What the task asks: Please repeat only the stretch of records running from the first line through the line that contains "Viewport: 1400px width, 816px height.".

The data:

========

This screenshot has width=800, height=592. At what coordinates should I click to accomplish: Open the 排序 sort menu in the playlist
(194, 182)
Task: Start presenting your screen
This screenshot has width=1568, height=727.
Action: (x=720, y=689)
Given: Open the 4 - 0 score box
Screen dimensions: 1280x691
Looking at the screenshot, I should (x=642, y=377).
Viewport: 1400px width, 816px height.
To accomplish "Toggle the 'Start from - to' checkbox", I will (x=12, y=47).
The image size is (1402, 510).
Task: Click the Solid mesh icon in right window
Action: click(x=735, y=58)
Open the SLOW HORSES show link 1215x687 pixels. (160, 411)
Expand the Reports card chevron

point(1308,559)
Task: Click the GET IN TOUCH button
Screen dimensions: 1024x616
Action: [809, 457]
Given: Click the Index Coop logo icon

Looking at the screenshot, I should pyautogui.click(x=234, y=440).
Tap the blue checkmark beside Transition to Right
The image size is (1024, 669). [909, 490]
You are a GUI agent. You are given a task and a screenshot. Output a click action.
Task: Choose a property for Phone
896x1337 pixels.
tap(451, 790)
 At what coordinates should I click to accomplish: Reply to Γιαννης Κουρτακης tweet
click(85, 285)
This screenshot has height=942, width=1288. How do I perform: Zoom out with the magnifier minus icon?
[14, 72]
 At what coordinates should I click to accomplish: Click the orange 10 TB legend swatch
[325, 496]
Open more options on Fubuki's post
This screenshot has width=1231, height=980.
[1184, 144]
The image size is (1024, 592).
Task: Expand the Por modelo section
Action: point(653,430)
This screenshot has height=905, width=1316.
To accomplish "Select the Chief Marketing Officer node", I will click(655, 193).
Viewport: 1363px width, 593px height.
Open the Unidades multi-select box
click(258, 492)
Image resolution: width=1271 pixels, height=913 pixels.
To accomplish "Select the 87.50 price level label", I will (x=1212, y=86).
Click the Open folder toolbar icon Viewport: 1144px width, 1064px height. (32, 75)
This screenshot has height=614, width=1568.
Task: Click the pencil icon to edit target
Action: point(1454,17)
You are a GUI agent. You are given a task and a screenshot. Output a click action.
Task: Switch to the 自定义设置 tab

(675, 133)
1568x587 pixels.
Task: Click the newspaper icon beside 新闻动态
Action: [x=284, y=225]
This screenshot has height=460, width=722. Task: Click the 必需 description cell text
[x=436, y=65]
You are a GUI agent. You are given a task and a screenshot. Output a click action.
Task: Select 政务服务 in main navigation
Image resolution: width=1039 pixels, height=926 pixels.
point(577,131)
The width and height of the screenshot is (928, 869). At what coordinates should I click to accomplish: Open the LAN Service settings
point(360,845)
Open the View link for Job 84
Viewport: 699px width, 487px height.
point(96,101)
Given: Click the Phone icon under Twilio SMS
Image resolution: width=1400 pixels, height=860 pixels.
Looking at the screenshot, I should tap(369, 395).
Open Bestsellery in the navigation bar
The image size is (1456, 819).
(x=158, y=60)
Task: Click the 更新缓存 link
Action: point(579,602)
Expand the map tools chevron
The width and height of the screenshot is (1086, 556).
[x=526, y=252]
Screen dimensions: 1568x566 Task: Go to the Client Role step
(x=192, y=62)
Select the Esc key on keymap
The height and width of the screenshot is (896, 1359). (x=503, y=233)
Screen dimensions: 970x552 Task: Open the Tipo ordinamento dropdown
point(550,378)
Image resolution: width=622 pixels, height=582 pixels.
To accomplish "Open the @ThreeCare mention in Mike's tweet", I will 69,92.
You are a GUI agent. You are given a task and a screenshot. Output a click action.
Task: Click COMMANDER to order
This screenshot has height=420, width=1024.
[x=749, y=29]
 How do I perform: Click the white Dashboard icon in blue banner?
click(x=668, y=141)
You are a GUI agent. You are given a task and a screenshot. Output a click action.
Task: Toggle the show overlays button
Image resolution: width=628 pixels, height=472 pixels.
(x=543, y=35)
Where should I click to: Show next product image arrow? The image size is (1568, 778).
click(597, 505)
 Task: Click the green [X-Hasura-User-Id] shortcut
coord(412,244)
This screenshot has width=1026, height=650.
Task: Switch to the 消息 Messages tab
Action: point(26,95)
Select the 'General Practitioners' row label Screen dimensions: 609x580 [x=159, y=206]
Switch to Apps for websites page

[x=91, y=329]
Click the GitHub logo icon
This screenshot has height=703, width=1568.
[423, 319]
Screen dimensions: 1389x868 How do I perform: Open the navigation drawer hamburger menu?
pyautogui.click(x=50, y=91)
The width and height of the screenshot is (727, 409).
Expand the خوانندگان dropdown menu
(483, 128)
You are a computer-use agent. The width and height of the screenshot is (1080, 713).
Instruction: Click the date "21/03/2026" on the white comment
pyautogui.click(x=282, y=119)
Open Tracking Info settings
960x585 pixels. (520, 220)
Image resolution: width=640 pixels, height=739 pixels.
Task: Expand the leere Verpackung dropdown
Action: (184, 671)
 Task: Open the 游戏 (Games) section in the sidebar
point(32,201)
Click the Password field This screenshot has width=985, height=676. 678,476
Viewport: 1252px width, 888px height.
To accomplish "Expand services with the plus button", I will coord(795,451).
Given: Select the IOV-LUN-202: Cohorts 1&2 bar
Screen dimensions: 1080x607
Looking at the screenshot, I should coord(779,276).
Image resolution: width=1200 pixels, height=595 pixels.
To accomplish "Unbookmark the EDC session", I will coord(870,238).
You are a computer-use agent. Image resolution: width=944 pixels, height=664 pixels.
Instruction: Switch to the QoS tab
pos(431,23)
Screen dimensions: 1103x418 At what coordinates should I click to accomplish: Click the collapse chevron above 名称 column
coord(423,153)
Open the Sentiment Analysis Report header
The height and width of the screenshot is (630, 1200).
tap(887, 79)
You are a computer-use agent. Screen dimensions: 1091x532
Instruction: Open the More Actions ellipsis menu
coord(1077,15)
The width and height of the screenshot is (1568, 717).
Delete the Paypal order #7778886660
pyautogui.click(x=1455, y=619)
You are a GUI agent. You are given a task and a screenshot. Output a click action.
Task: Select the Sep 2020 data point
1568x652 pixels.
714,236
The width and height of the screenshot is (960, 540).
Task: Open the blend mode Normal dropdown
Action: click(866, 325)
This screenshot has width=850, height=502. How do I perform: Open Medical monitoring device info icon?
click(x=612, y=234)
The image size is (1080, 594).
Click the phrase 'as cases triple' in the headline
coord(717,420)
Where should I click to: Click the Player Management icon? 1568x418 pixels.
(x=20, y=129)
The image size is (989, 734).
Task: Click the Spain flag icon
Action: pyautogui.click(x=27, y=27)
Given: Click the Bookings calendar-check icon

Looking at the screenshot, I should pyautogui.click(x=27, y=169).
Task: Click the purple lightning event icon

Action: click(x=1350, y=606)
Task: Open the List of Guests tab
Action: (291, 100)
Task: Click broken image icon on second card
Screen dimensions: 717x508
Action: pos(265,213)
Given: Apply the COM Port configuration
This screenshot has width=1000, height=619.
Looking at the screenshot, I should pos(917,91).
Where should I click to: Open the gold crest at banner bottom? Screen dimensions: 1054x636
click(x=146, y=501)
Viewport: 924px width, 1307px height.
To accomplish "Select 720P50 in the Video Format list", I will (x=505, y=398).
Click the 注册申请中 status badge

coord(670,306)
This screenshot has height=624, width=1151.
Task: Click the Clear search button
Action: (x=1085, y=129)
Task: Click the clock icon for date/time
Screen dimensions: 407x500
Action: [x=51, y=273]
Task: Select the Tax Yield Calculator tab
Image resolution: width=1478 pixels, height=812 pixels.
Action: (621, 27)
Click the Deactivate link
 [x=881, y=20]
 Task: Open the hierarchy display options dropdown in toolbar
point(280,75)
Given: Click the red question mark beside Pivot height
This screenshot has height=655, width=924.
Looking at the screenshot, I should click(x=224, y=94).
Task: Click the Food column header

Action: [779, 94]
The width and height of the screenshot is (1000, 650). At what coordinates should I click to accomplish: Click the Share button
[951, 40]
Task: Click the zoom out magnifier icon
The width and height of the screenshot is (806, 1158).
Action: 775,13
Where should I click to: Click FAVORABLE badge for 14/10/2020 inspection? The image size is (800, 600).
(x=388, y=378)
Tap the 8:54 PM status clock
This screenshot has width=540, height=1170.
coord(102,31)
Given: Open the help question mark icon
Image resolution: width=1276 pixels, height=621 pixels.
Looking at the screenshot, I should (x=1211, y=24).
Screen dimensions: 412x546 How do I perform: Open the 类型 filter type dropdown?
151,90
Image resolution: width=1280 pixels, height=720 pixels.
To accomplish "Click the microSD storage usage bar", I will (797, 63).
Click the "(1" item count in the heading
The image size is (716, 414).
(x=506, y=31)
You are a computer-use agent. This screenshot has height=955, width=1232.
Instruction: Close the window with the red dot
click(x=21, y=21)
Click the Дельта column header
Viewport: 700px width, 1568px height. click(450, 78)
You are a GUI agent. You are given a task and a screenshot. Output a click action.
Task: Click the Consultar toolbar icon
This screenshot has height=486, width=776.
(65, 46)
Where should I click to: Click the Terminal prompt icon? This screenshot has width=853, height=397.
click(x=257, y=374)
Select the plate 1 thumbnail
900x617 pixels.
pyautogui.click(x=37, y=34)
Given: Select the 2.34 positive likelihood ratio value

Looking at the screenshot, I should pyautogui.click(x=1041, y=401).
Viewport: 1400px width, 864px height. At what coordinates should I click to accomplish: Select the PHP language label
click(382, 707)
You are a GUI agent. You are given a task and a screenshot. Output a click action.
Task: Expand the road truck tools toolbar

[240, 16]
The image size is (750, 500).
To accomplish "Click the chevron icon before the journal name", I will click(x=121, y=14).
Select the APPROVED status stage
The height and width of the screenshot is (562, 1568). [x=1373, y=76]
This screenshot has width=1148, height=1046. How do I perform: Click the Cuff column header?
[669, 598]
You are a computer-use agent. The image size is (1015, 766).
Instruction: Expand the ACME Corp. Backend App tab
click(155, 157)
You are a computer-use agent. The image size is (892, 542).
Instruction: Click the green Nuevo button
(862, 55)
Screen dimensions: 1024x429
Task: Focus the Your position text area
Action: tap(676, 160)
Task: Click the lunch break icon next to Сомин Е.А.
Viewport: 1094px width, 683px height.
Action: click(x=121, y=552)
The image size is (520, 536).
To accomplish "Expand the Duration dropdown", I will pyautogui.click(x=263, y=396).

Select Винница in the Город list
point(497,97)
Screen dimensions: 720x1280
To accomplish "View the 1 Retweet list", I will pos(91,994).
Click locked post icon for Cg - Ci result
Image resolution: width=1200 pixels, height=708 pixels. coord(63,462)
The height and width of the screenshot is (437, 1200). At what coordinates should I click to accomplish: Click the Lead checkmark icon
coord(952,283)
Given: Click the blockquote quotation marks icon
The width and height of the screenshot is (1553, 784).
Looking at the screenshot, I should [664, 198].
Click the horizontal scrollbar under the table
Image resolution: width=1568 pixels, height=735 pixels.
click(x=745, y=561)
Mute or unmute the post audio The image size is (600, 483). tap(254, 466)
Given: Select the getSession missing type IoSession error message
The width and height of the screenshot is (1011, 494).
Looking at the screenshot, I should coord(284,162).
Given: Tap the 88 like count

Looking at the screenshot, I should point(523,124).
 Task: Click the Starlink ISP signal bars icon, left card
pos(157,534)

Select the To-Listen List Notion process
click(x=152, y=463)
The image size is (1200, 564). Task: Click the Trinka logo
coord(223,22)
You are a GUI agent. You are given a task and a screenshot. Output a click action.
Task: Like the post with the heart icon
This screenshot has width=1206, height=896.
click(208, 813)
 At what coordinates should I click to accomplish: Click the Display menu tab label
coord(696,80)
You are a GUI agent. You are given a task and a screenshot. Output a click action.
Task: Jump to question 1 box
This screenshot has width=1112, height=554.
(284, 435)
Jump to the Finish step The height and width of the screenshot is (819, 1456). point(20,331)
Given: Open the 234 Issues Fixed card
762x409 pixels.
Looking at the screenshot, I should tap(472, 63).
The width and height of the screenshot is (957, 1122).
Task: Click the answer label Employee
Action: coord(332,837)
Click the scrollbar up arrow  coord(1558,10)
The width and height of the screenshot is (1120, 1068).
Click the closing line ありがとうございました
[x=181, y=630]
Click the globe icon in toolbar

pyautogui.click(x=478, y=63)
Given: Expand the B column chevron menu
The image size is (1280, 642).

========

Solved problem:
This screenshot has width=800, height=592. At what coordinates should I click to accomplish: Open the 排序 sort menu in the playlist
(194, 182)
Task: Start presenting your screen
This screenshot has width=1568, height=727.
Action: (x=720, y=689)
Given: Open the 4 - 0 score box
Screen dimensions: 1280x691
Looking at the screenshot, I should (x=642, y=377).
Viewport: 1400px width, 816px height.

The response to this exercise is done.